### Description of the task:
Beneath this line sits some data. Return only its lines from the one holding "You are a GUI" through the one holding "The height and width of the screenshot is (479, 1397).", inclusive, exactly, with the images removed.
*** Materials provided ***
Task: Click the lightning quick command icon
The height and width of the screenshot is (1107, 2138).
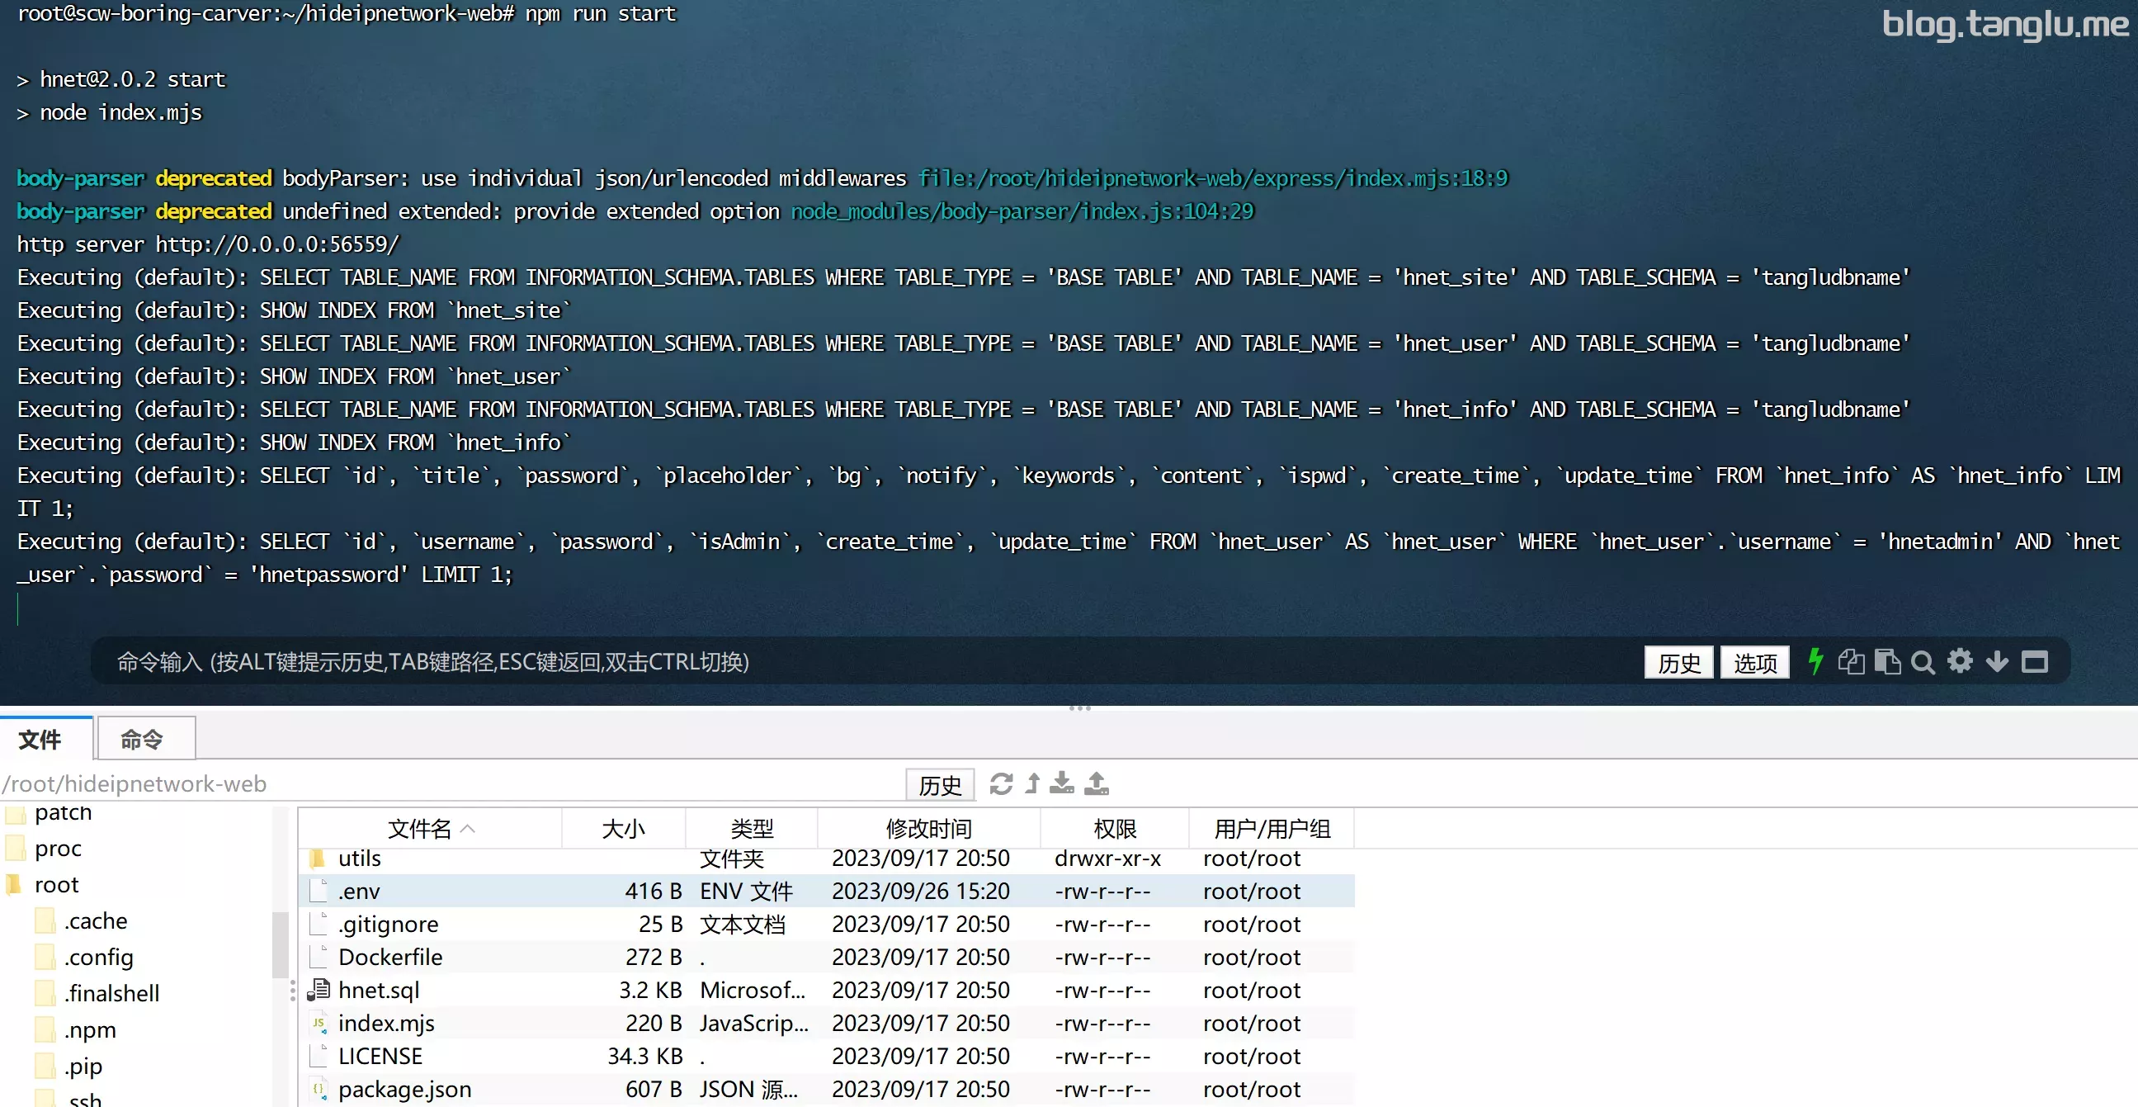Action: click(1816, 662)
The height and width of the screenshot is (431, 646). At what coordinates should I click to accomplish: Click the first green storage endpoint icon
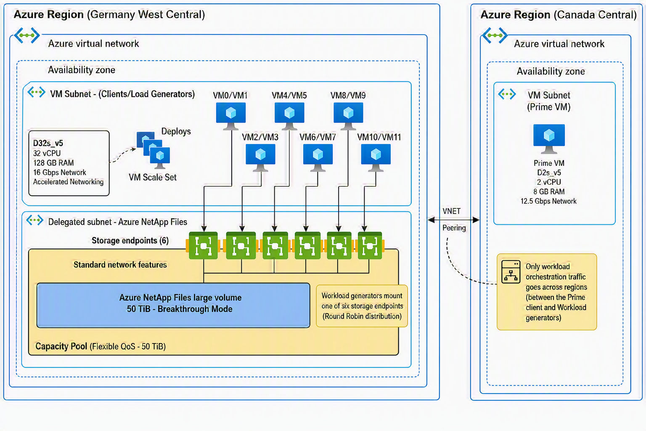[204, 245]
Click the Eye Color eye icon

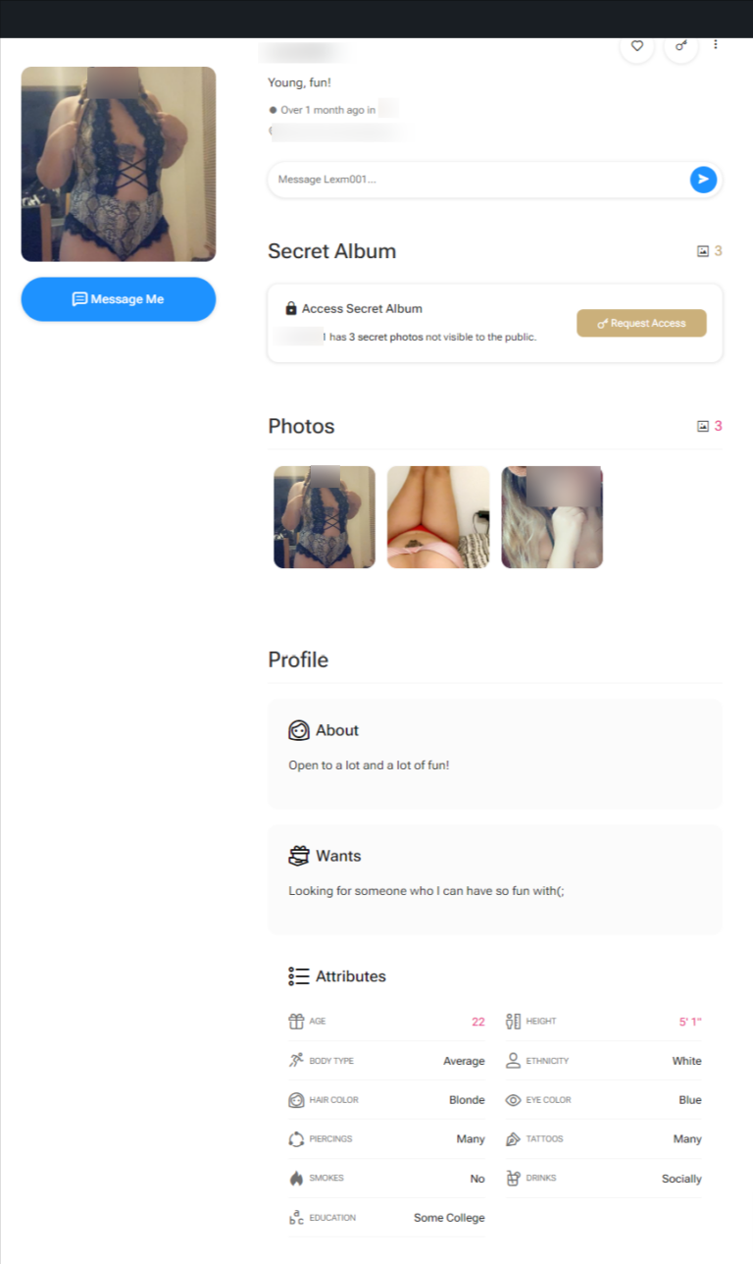(x=513, y=1100)
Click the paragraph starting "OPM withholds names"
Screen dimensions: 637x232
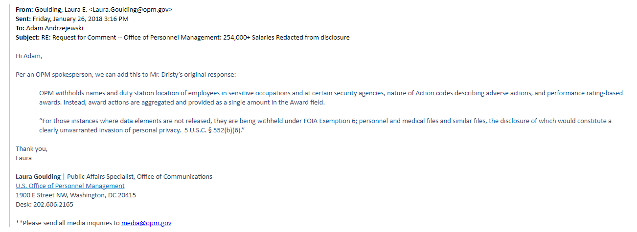coord(331,98)
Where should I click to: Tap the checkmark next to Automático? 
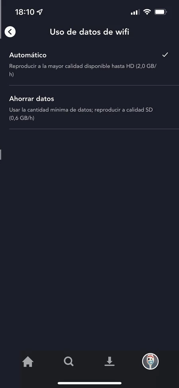(x=165, y=55)
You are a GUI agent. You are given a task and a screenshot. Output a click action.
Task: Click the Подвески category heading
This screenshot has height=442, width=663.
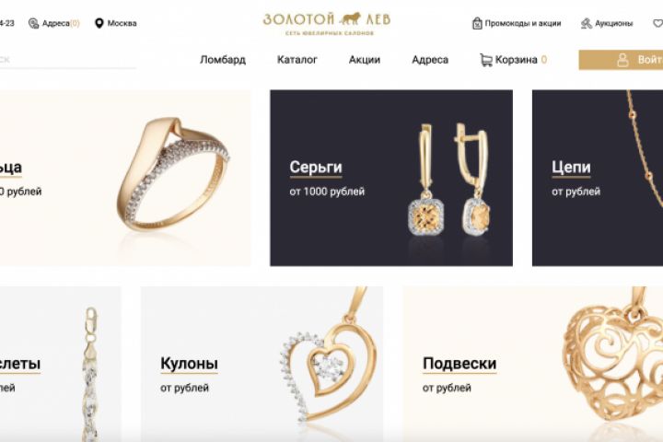tap(459, 364)
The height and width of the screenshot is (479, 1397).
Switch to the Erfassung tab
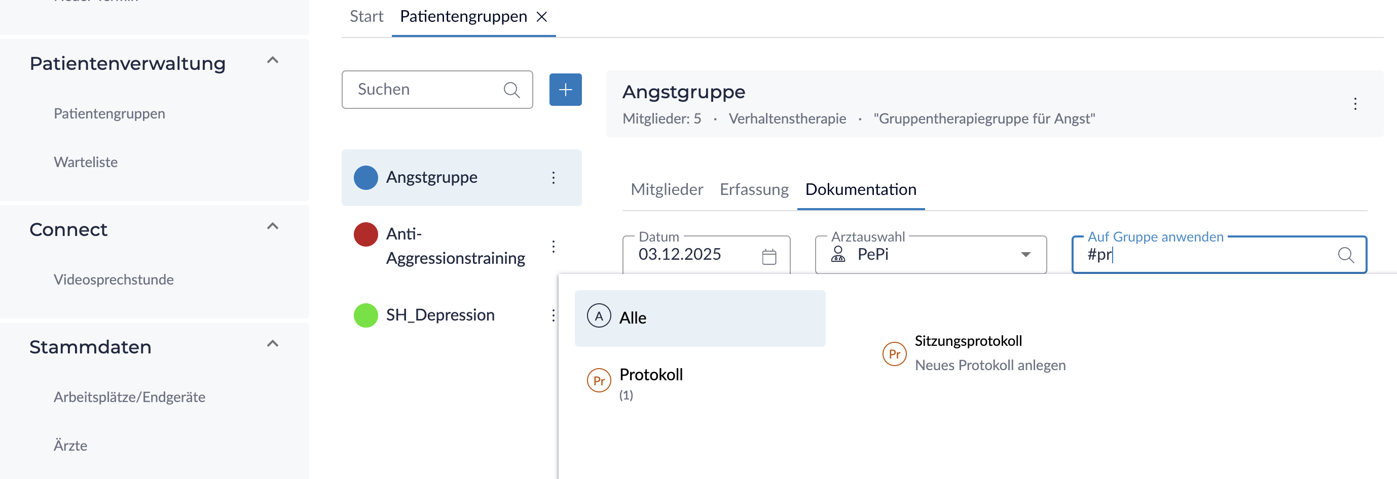pos(754,190)
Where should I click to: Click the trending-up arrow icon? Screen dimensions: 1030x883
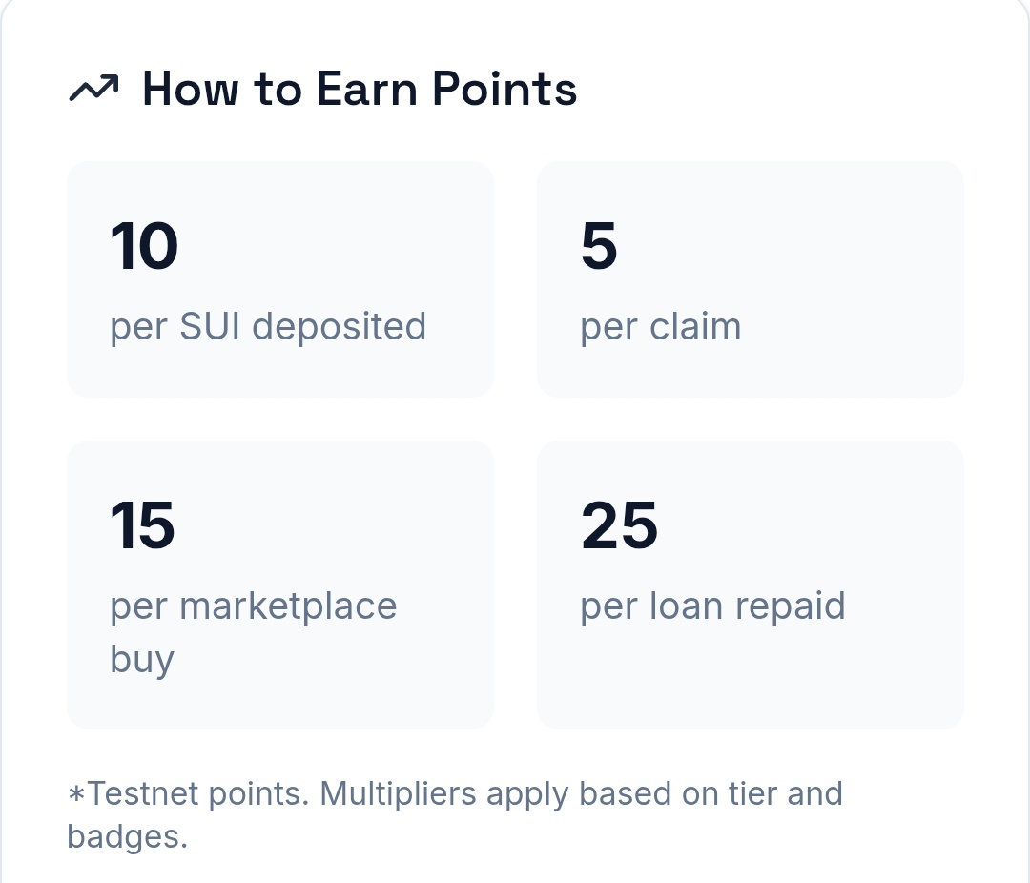coord(93,90)
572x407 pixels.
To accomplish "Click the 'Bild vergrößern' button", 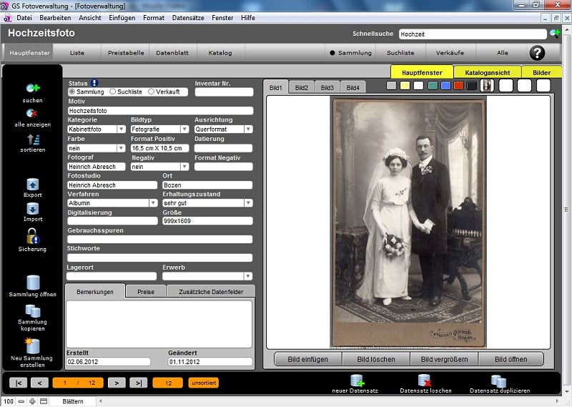I will tap(445, 359).
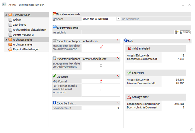Click the Dokumenten-Id input field
Image resolution: width=195 pixels, height=133 pixels.
coord(101,108)

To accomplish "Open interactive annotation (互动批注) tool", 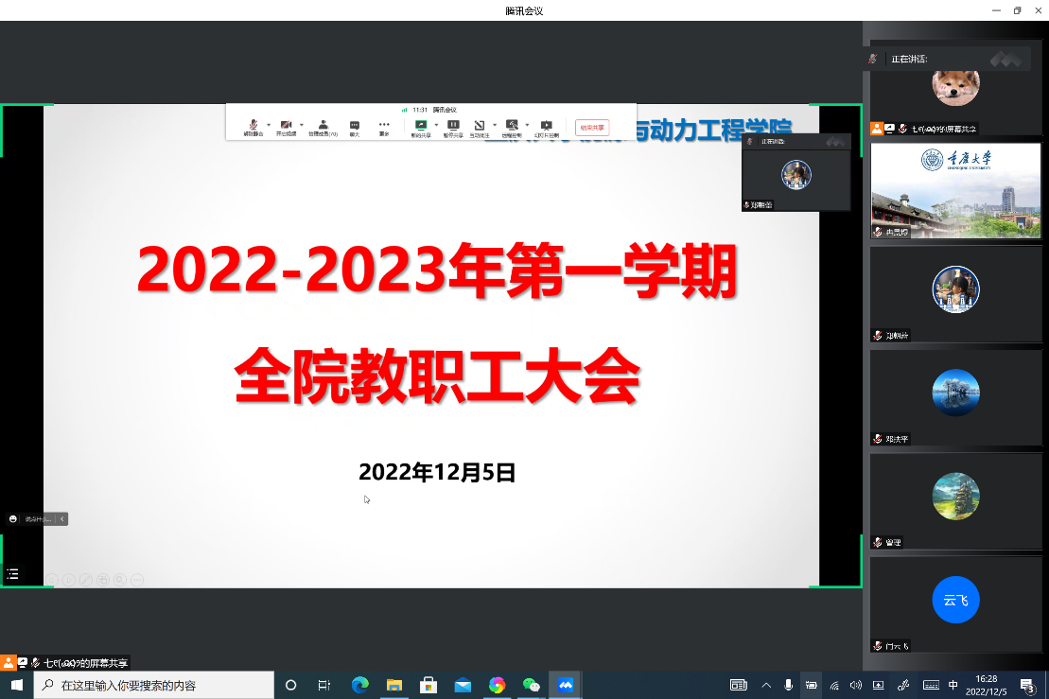I will [480, 126].
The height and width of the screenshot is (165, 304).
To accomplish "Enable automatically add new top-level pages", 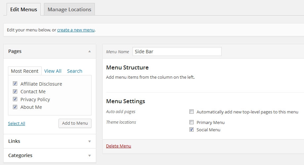I will (191, 112).
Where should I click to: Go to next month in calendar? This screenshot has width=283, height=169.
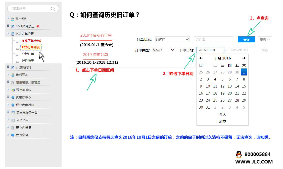[x=244, y=58]
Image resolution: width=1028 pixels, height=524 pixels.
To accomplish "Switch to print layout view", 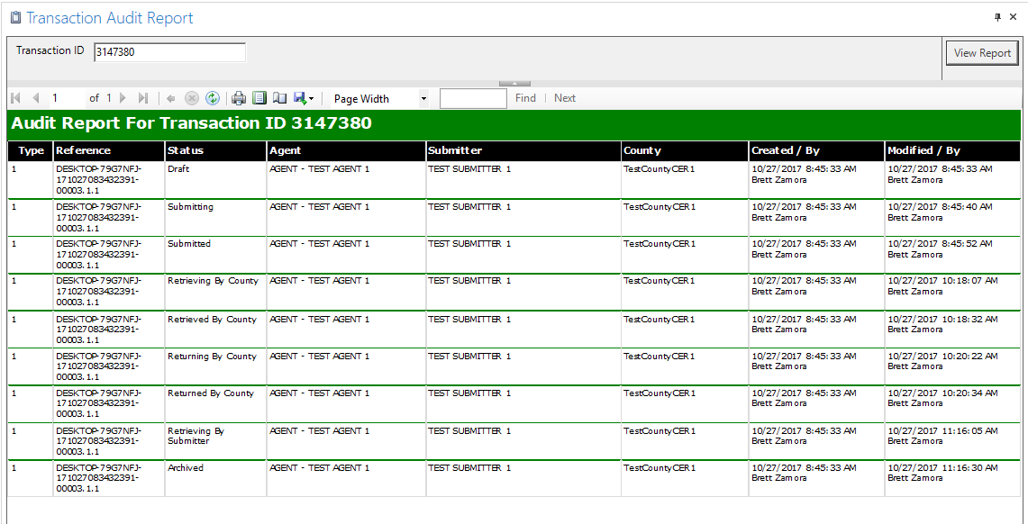I will pos(259,98).
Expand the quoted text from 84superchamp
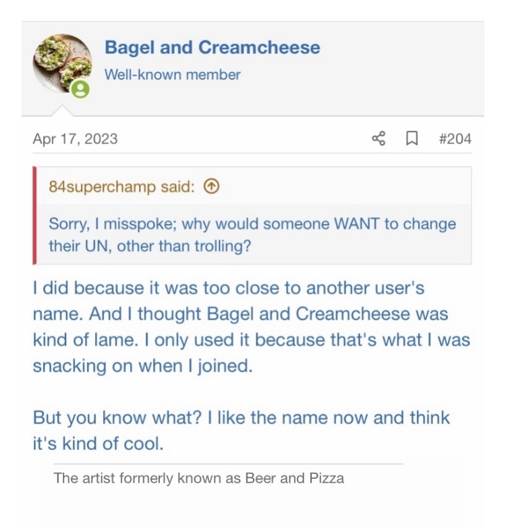This screenshot has height=528, width=506. 252,234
*** End of Materials provided ***
### Response:
You are a GUI agent. You are given a task and a screenshot. Output a click action.
Task: Click the Подвески category heading
This screenshot has height=442, width=663.
tap(459, 364)
The height and width of the screenshot is (479, 1397).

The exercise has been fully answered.